Typical debug commands include: a "step command," in which the program is executed one line at a time, with the lines of code possibly being displayed as they are executed; a "watch value command," which displays the changing value of a selected variable while the program is running; a "trace command," which displays a list of active functions on the stack; a "data break command," which stops execution of the program upon the occurrence of a user-selected condition, such as a variable achieving a predetermined value; and an "assign command," which assigns a user-selected value to a variable.
Notwithstanding the wide-spread use of debuggers, debugging can still be difficult and time consuming. One reason for this is that prior art debuggers are text-based, i.e., the debuggers provide the user with information in the form of a series of lines of text and accept commands in a similar format. For example, with prior art debuggers the user may type in an instruction which causes the debugger to place a break point in a particular line of a program or, using a mouse, "point and click" on a line of code to place a break point at the beginning of that line. Upon the occurrence of the break point, prior art debuggers can display lines of text containing the disassembled machine code executed up to the break point, the corresponding line or lines of source code and the value of certain selected variables.
The operation of a debugger at this text-based level has numerous disadvantages. For example, the user must be intimately familiar with the organization of the program being debugged, since the debugger can only display the lines of code comprising the execution path actually traversed by the program; the debugger cannot tell the user which alternative execution paths could have been taken by the program using a different set of input data.
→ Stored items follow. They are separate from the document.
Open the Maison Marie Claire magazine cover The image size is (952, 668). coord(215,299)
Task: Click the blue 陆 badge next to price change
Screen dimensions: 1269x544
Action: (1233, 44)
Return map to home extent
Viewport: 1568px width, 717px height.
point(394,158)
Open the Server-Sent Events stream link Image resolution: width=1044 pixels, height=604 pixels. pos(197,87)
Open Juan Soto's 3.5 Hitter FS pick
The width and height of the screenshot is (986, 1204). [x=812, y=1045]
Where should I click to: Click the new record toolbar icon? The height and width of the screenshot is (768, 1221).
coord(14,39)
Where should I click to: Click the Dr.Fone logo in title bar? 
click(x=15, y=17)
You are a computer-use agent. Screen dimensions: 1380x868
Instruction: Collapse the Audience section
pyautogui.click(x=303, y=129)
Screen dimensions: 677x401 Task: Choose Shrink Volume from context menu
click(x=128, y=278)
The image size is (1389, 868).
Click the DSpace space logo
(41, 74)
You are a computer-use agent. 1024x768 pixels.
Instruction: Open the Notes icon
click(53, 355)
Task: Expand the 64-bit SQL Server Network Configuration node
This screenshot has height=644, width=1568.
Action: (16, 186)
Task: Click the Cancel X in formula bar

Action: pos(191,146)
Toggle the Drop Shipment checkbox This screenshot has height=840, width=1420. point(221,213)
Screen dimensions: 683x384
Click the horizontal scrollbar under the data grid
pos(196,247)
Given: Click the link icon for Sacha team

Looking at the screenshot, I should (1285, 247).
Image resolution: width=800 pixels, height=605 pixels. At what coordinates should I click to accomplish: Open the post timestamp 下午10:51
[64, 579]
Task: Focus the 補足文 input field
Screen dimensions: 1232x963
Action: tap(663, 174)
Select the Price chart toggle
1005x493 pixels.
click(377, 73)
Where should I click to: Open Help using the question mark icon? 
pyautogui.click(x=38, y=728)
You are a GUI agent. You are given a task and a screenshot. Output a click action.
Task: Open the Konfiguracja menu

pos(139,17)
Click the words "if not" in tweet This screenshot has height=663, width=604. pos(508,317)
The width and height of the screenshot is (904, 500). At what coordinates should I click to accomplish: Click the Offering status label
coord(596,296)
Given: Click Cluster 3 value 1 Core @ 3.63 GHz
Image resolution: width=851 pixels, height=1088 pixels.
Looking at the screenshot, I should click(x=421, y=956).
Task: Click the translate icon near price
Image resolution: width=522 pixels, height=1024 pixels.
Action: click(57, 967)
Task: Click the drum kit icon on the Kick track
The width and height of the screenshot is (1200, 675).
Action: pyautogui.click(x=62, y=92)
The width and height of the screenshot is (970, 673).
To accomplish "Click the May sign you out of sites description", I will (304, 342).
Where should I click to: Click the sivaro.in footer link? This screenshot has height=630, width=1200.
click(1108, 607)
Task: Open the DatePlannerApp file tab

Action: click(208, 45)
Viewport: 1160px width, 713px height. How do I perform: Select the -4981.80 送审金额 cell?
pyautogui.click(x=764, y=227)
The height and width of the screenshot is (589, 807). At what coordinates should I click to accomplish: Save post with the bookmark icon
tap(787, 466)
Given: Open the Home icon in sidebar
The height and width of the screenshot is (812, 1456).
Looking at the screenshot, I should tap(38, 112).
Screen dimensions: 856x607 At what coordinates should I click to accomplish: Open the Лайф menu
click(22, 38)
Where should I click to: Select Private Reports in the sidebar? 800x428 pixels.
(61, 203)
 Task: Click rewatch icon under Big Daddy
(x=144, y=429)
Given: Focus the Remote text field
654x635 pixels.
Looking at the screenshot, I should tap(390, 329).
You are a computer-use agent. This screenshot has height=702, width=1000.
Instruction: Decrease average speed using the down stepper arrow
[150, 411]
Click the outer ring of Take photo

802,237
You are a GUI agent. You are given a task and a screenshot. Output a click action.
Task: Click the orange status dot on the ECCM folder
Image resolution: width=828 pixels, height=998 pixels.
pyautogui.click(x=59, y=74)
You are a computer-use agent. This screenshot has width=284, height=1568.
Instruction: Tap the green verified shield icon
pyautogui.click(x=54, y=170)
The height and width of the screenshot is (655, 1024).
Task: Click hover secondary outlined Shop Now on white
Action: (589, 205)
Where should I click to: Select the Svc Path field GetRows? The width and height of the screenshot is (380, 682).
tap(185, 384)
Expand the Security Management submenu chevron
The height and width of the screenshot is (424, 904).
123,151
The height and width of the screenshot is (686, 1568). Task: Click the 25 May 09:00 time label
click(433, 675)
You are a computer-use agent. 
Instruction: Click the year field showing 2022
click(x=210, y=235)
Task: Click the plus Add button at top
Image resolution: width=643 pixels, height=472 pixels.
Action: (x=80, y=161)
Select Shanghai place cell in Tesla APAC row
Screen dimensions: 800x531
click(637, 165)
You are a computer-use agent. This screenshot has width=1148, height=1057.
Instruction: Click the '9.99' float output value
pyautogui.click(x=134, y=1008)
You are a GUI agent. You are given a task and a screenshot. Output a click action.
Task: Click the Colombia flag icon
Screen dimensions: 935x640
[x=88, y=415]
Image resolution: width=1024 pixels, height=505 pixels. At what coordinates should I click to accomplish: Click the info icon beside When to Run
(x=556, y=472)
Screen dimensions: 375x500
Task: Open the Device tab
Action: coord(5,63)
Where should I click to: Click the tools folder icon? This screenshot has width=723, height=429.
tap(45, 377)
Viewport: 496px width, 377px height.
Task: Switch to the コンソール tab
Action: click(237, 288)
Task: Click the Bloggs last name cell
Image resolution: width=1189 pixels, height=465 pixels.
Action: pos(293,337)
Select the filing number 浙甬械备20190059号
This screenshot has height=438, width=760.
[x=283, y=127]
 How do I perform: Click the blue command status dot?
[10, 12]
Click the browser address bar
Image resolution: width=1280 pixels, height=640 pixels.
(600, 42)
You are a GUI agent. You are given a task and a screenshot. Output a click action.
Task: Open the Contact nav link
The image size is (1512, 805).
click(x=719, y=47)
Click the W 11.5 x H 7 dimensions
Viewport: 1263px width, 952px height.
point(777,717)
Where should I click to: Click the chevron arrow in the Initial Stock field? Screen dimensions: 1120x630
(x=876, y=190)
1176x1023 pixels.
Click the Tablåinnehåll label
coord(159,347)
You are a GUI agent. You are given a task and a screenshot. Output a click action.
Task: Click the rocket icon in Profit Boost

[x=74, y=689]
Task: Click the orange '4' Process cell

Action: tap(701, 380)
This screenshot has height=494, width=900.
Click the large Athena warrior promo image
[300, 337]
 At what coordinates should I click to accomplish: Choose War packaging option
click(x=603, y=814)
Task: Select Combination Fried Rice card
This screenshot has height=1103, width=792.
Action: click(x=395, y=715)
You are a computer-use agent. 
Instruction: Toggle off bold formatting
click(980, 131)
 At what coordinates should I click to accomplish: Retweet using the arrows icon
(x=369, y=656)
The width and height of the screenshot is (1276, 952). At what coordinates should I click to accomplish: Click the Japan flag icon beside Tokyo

Prior art debuggers also do not tell the user which functions could be called by the particular function located at the break point. The user must deduce this information by examining the displayed code. Thus, to fully appreciate the state of the program at the break point, the user must figure out and retain a complex mental picture of the various execution paths which the program might have taken to have reached its current state and the various execution paths it might take once the next debug command causes program execution to resume.
Users of prior art debuggers frequently find themselves in a situation somewhat analogous to a cross-country traveller without a road map who, upon reaching each successive intersection, must ask for the name of the closest town in each direction. Without a road map showing all the roads that lie between the embarkation point and his or her destination, the traveller cannot plan the most efficient way to get to the ultimate destination. Instead, using only trial and error, the traveller can easily get lost, may have to backtrack and will frequently find himself or herself going down dead end streets.
Despite many advances in debugging technology, creating defect-free software is an elusive goal that is far from being achieved. In fact, the trend toward increasingly complex software systems makes achieving this goal even more difficult. Thus, the debugger is one of the most important tools affecting a programmer's productivity. It is surprising therefore, that despite the considerable effort which the software industry has devoted to debuggers, their use is still so cumbersome. (The inventors believe that this results from the fact that prior art debuggers are based upon a model that was developed to support traditional character-based terminals.)
In view of the above, it is clear that there exists a need for an improved debugging tool. In particular, there exists a need for a debugging tool that can abstract critical debugging information from increasingly complex software, display that information in a dynamic and useful graphical format and, in addition, allow the user to control program execution through operations performed directly on the graphical representation of the program.